Le site Web diocésain indique qu’au moins deux autres évêques de l’Alberta ont publié des lettres semblables. Les diocèses de Calgary et de Saint-Paul retiennent eux aussi les sommes amassées par les catholiques pour Développement et Paix.
Les lettres signées par les évêques Paul Terrio et William T. McGrattan, bien que semblables à celle de Mgr Smith, sont toutefois plus précises sur les résultats d’une évaluation menée sur les partenaires de Développement et Paix.
Les deux évêques écrivent que «des allégations sérieuses et crédibles ont été formulées contre un certain nombre d’organismes». Ces partenaires «tolèrent et même préconisent des politiques et des pratiques qui ne sont pas conformes aux enseignements catholiques».
Surprise, déception
«On est en train de crier au loup avant même de prouver s’il y a eu un loup», lance Romain Duguay, directeur général adjoint de Développement et Paix.
Invité à commenter la décision de l’archevêque d’Edmonton, le dirigeant de l’organisme se dit «surpris, un peu déçu même» de constater qu’avant d’avoir pu mener à terme le processus d’évaluation des quelque 150 partenaires de Développement et Paix, des données partielles ont été présentées à certains évêques.
Le processus d’évaluation de tous les partenaires de l’organisme a été entrepris en octobre 2017 en collaboration avec la Conférence des évêques catholiques du Canada. Cet examen n’est toutefois pas encore complété.
«On espère que ce sera finalisé dans les jours qui viennent. Mais ce n’est pas un calendrier que nous maîtrisons totalement», explique M. Duguay. Analyser en profondeur le travail de tant de partenaires demande du temps. «C’est un processus complexe.»
«On aurait aimé qu’on accorde à notre processus le temps de faire son chemin», déplore le directeur général adjoint. «On ne réagit pas ici de façon négative, on n’est pas dans une situation conflictuelle, mais on est déçus.»
Présentation
Au mois de février 2018, les évêques catholiques des provinces de l’Ouest ont eu droit à une présentation sur les partenaires de Développement et Paix.
«Je n’ai pas eu en main ce rapport. Mais les évêques ont entendu ce jour-là un chiffre impressionnant», explique Romain Duguay. Quelque 40 partenaires de l’organisme, selon la lettre de l’archevêque d’Edmonton, agiraient à l’encontre des enseignements de l’Église catholique.

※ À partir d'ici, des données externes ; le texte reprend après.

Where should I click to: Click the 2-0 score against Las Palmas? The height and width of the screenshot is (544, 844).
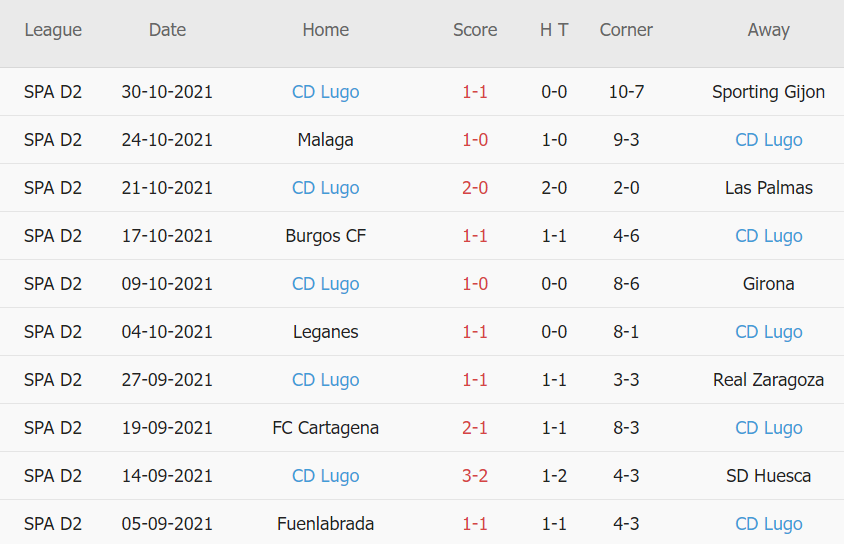[475, 188]
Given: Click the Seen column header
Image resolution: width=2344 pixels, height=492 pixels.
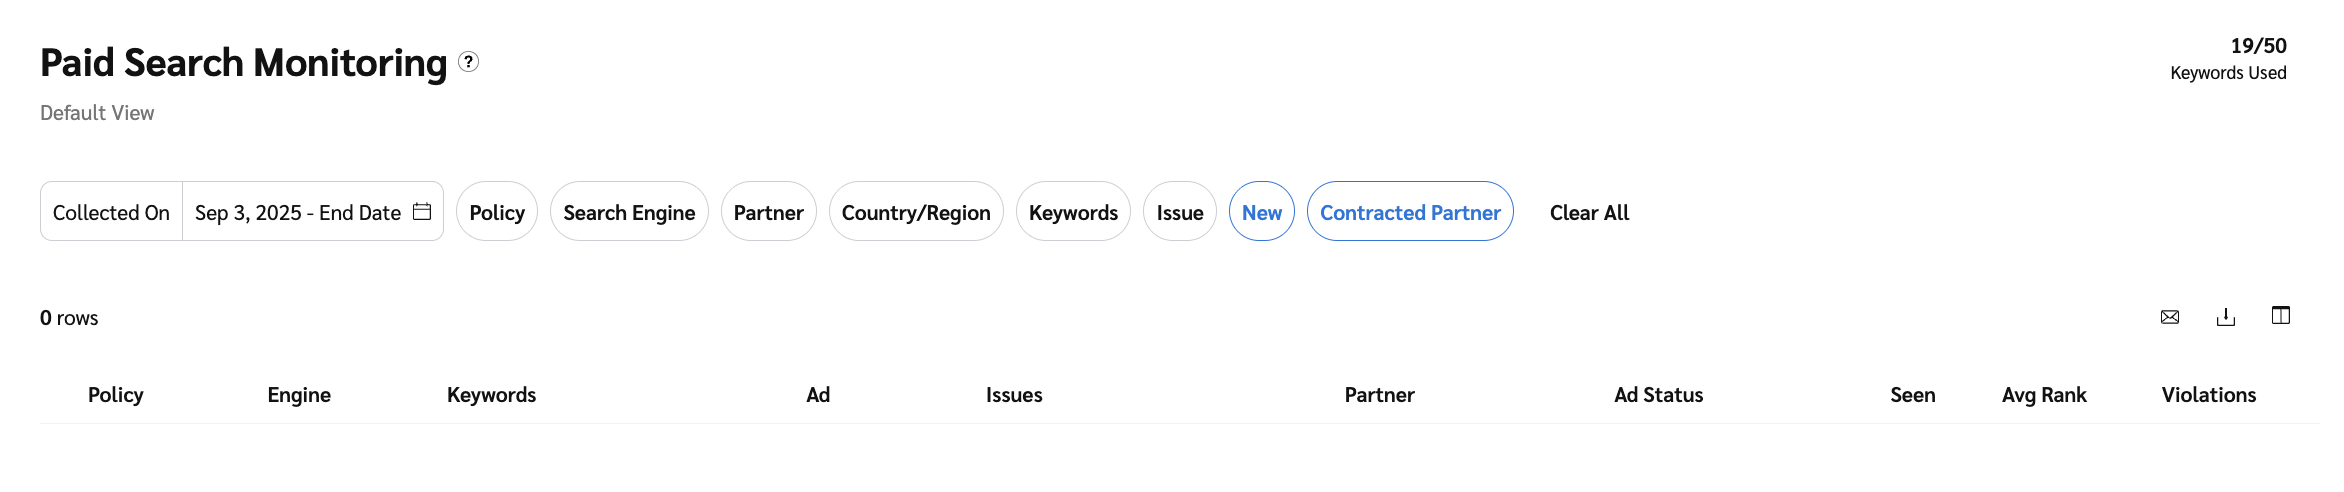Looking at the screenshot, I should tap(1912, 395).
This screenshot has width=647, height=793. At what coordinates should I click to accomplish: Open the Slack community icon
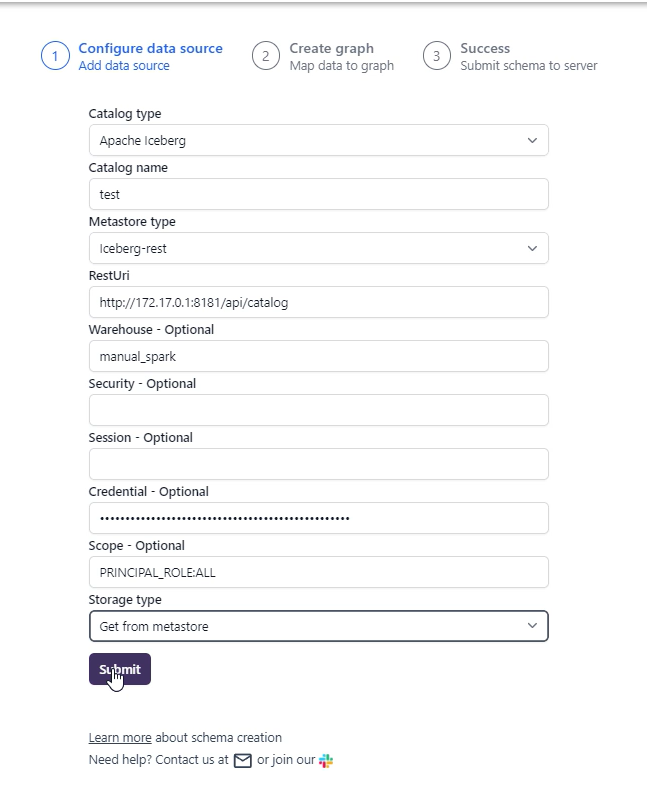click(326, 761)
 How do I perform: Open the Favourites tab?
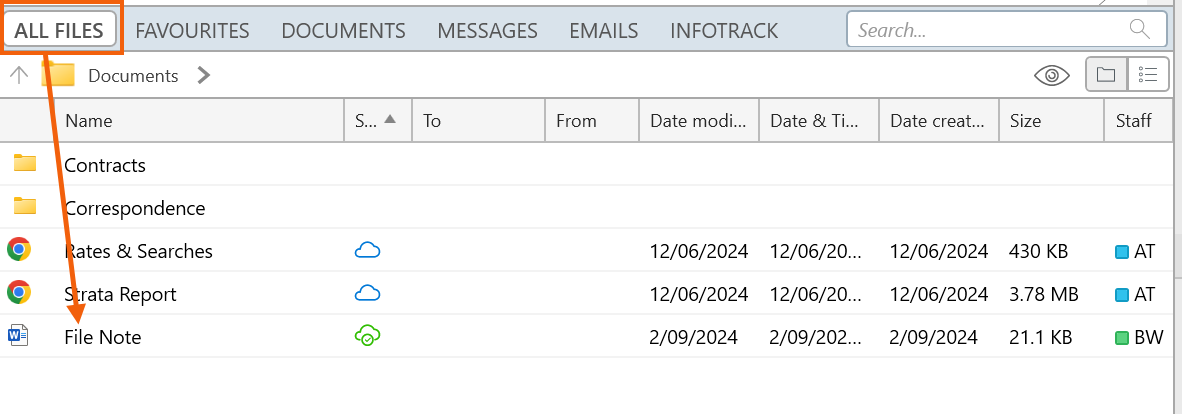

On a remis aux évêques une enquête qui a été réalisée en allant cueillir de l’information sur le Web, ajoute-t-il. «On leur a dit: « on a vu ceci et on pense que c’est une catastrophe ».»
La lettre de Mgr Smith indique qu’il a été demandé à Développement et Paix de répondre aux questions des évêques. C’est bien ce qu’entend faire l’organisme.
«Bien sûr qu’on va remettre aux évêques les résultats de notre enquête, de façon très transparente. On est confiant dans ce que l’on fait. On n’a rien fait qui va à l’encontre de ce que l’Église nous demande, de notre mission en fait», dit le dirigeant de Développement et Paix.
Ce n’est pas la première fois que des évêques remettent en question les appuis qu’offre Développement et Paix à certains groupes du Sud. En 2009, la Conférence des évêques catholiques du Canada avait mandaté deux de ses membres pour qu’ils enquêtent sur cinq partenaires mexicains de l’organisme accusés par le lobby pro-vie LifeSite de faire la promotion de l’avortement. Dépêché au Mexique, le comité d’enquête épiscopal avait réfuté ces allégations.